Last year we took the kids apple-picking for the first time. Because it was my wife’s first Northeastern fall after a lifetime in Southern California, she had never been either. We chose Silverman’s Farm in Easton, CT based on word of mouth, and one Saturday in late September we put the kids in the car and drove up. In addition to the actual trees and typical farm stand, this particular place offered hayrides up to the orchard as well as a petting zoo. It ended up being a great choice, since those two activities were the highlight of the trip for our son, who was barely 2 at the time. It took about ten minutes of convincing to get him to even touch an apple on one of the trees, but he absolutely loved the various animals, and he cried when the tractor came to a stop and we had to get him off the hay cart.
This year, we’re gearing up to go again as soon as fall sets in, but we’re not taking any chances. We bought some small planting pots this summer, stuck some herbs and a tomato plant in them, and set them out on the porch. At first, they did not elicit any response from the children. However, everything changed once the tomatoes started to come in. Both our kids became obsessed with the tomato plant; we lost a couple of great-looking pieces of fruit to our daughter’s overzealous picking (she seems to like green ones the best and will ignore ripe specimens). Our son is now an expert on tomato pigmentation, and will engage us in protracted arguments about the exact line between “dark orange” and “red.” We have one lonely little fruit left on the vine, and he’s been asking about it every day for over a week. Is it ready? Can it be picked today? If not, surely tomorrow will be the day? I know it’s still mostly yellow, but we’ve taken ones that were mostly red with a yellow patch at the top, and isn’t this really the same thing? He will also pull what is currently his favorite trick: He will innocently ask his sister if she wants to pick the tomato, working on her like a seasoned campaign volunteer in the last days of an election.

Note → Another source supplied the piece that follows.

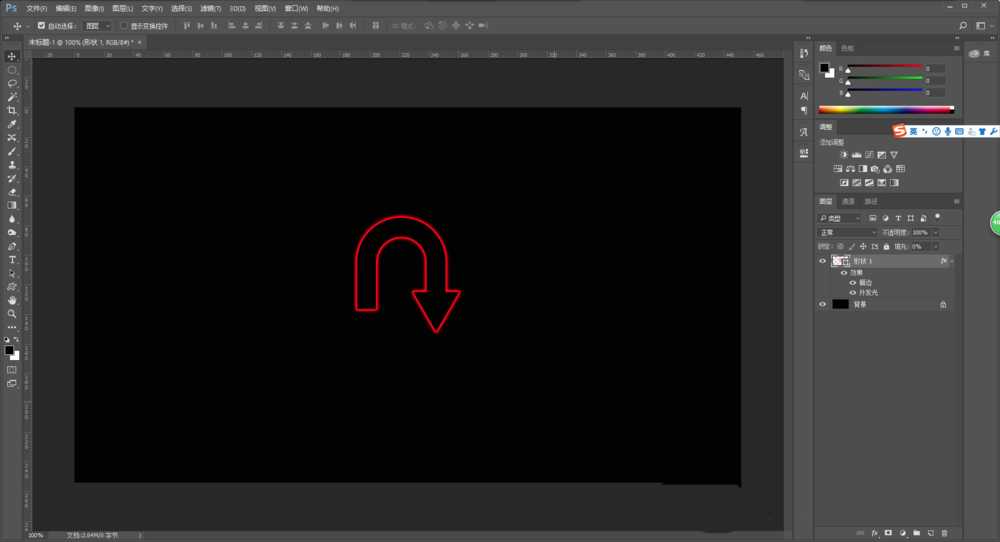
Task: Enable the 显示变换控件 checkbox
Action: point(124,25)
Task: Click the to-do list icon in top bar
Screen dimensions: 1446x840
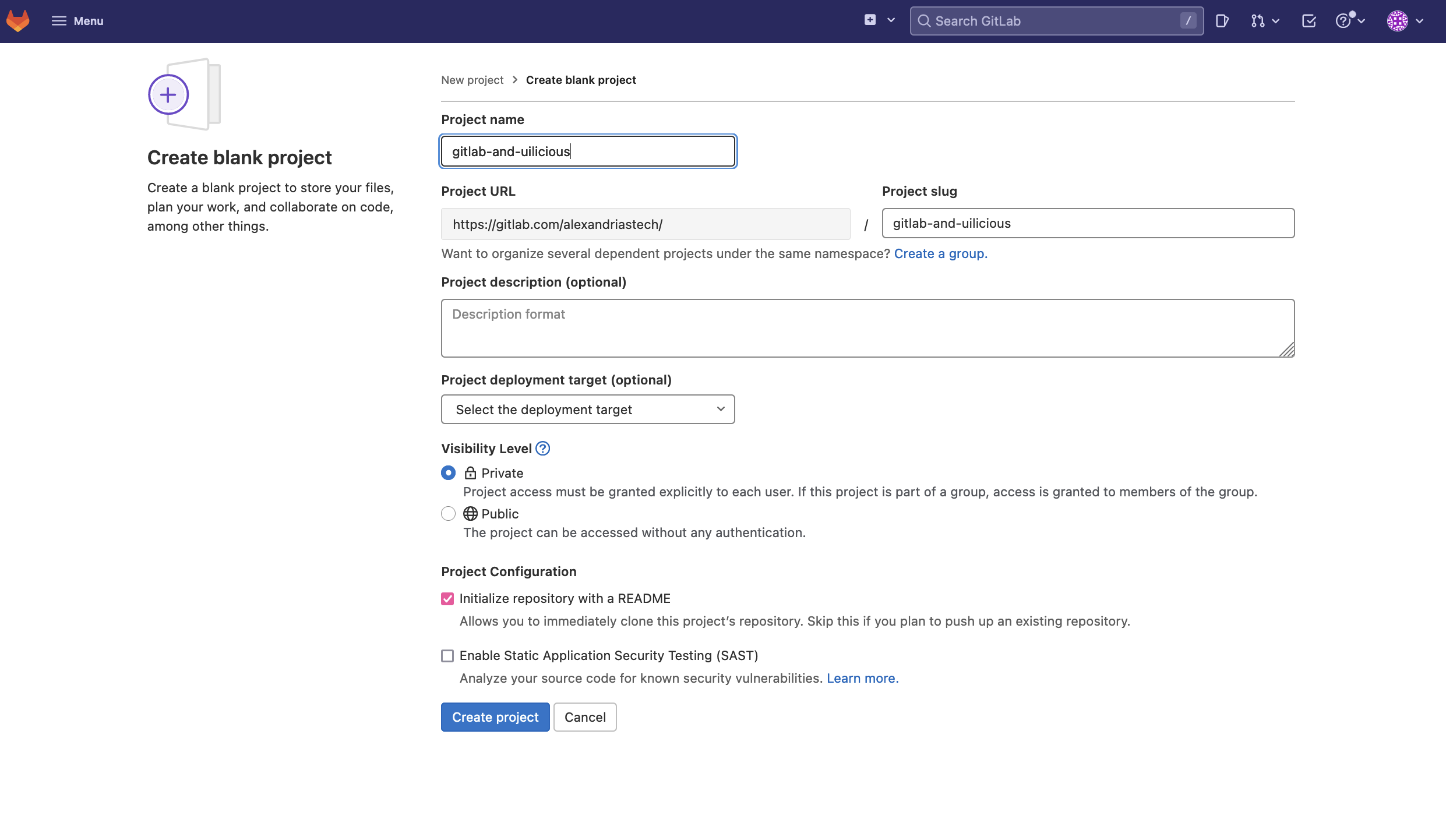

That little tomato plant has served as the object of many lessons this summer. We’ve learned where food comes from, and that it takes time and effort to grow it. We also know about patience; sometimes we have to wait until the time is just right to do something we want to do. Visiting an orchard and picking a few apples is nice, but there’s no substitute for watching something grow, day after day, until it’s finally ready.